Poolin, which is the second-largest BTC mining pool, is leveraging its hash rate power to debut an ERC-20 token that will enable users to engage in yield farming and its primary activity, proof-of-work mining. The token, which is dubbed pBTC35A, is backed by Poolin’s BTC has rate capacity. One unit represents 1 terahash second (TH/s) owned by Poolin, given a power efficiency of 35 Joule per terahash.
As the DeFi ecosystem grows, crypto stakeholders from various niches are further developing in the nascent ecosystem. Poolin’s debut into this niche will see the Bitcoin mining pool join other DeFi contributors working on scalable solutions to increase participation.
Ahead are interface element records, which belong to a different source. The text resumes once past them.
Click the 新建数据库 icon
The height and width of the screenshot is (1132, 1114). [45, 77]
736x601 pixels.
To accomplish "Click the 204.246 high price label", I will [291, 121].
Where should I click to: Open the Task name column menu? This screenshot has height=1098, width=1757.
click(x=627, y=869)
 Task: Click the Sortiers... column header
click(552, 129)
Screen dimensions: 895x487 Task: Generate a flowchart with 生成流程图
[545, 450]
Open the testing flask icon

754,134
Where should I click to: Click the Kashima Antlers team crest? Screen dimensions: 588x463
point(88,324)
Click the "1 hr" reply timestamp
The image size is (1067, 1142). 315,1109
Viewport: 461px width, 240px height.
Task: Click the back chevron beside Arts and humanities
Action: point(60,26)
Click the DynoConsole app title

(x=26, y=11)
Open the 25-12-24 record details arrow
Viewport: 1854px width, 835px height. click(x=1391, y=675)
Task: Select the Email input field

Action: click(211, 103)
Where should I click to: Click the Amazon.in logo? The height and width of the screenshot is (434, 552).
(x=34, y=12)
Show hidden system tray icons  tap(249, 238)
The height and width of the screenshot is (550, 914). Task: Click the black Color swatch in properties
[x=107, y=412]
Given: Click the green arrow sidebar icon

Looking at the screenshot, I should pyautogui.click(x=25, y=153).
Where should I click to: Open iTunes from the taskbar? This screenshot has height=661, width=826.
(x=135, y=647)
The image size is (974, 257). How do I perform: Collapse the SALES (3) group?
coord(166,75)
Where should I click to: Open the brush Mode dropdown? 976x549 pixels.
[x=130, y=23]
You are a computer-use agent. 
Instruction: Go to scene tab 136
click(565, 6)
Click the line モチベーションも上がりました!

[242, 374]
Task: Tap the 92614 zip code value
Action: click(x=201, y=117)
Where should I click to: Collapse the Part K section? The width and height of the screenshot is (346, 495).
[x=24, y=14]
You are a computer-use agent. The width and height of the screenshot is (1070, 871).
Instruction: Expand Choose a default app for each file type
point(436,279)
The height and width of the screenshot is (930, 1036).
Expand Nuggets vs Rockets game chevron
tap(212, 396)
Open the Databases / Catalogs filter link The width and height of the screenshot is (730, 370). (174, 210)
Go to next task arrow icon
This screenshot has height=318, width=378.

It has since launched a protocol known as ‘Mars,’ which will facilitate the connection between its proof-of-work ecosystem and DeFi.
The Mars protocol has two liquidity pools where interested prospects can stake their pBTC35A tokens and, in turn, earn rewards based on the protocol’s governance token or wBTC. Rewards will be calculated according to the amount of BTC that can be mined with the stipulated hash rate, after the deduction of Poolin’s 2.5% fees and a pre-determined electricity cost.
Poolin Co-founder and CEO, Kevin Pan, expounded on this reward calculation model,
“By setting just two parameters, power efficiency (35 J/TH) and electricity cost ($0.0583/kWh), pBTC35A helps standardize bitcoin hash rate and provides a benchmark for the pricing of bitcoin ASIC miners in the future … Since the power efficiency ratio and electricity cost are given, it’s also more transparent to calculate the corresponding mining results on chain [compared to traditional cloud mining].”
The BTC mining pool said that they are currently selling 50,000 TH/s worth of computing power, translating to 50,000 pBTC35A tokens. So far, over 8,500 tokens have already been acquired; interested prospects can purchase these ERC-20 tokens from Poolin directly or trade the USDT pair on Uniswap, which is now trading at $101 as of press time.